まず「何が節税になるのか」をシンプルに整理します。税金の計算は、ざっくり言えば「収益−費用=利益(課税所得)」に税率を掛けて決まります。ここで利息が費用として計上できれば、利益が小さくなります。利益が小さくなれば、そこに掛かる税金も減ります。つまり、有利子負債の節税効果は「借金をしたこと」自体ではなく、「利息を支払ったこと」によって生まれます。

  • 節税の対象になる:支払利息(損金算入できる)
  • 節税の対象にならない:借入元本の返済(損金ではなく負債の減少)
  • 節税の前提:課税される利益がある(赤字だと効果は限定的)

ここで、自己資本(株主のお金)と他人資本(借入など)の違いを押さえると理解が早くなります。自己資本は「利益が出た後」に配当という形で株主へ還元しますが、配当は費用ではありません。一方、他人資本は「資金を借りる対価」として利息を支払います。この利息は、会計上も税務上も費用として扱われやすく、課税所得の圧縮につながります。

資金調達支払いの性質税務上の扱い節税効果
自己資本(株式・出資)配当原則として損金にならない基本的に生まれにくい
有利子負債(借入・社債)利息原則として損金算入できる生まれやすい

では、節税額はどの程度になるのでしょうか。基本の考え方は非常にシンプルで、「節税額=支払利息×実効税率」で概算できます。実効税率とは、法人税・地方法人税・住民税・事業税などを合算した実際の負担率で、企業規模や自治体、課税所得によって変動します。細かな差はありますが、まずは自社の実効税率(または想定税率)を置いて試算するのが実務的です。

例えば、年間の支払利息が1,000万円で、実効税率が30%だとすると、節税額は300万円です。この300万円は「支払った利息のうち税金として戻ってくる部分」と考えると分かりやすいです。ただし、ここで誤解しやすいのが「利息を払えば払うほど得」という発想です。節税できるのは利息の一部であり、利息そのものは現金の流出です。上の例でも、1,000万円の利息を支払い、税金が300万円減るので、差し引き700万円は純粋な負担として残ります。

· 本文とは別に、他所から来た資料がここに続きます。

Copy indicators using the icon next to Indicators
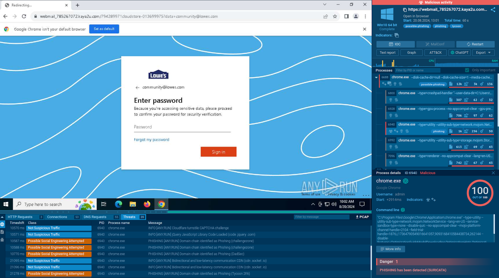499x278 pixels. (397, 35)
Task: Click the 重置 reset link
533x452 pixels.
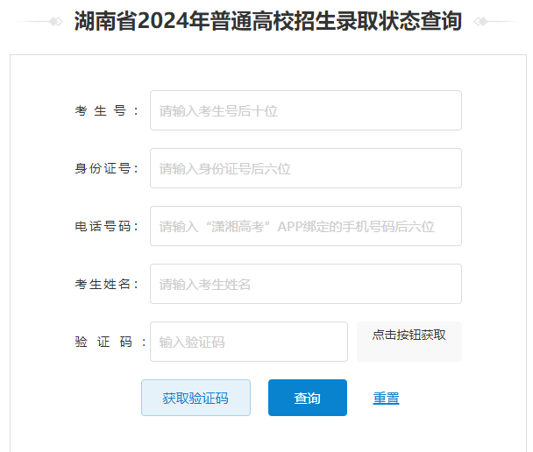Action: coord(386,398)
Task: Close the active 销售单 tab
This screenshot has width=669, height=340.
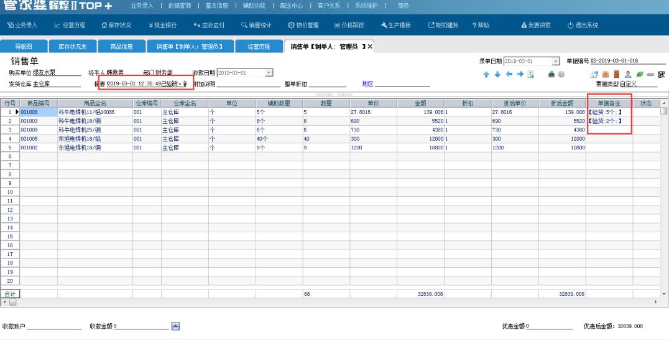Action: click(x=370, y=47)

  • 支払利息:1,000万円(キャッシュアウト)
  • 節税効果:300万円(税負担の減少)
  • 実質コスト:700万円(1,000万円−300万円)

この「実質コスト」の考え方は、借入の意思決定で特に重要です。借入金利3%でも、税引後で見ると実質的な負担は小さくなる場合があります。たとえば実効税率30%なら、税引後の負債コストは概ね「金利×(1−税率)」のイメージで捉えられます。金利3%なら税引後コストは約2.1%相当です。もちろん実務では手数料や条件、損金算入制限なども影響しますが、「税引後で比較する」という視点があるだけで判断の精度が上がります。

一方で、節税効果には条件もあります。最大の条件は「利益が出ていて、課税所得が発生していること」です。赤字の場合、利息でさらに所得を圧縮しても、そもそも税金が発生していないため当期の節税効果は目に見えにくくなります。欠損金の繰越控除などで将来の税負担に影響するケースはありますが、少なくとも「今すぐ税金が減る」という意味では効果が限定的になります。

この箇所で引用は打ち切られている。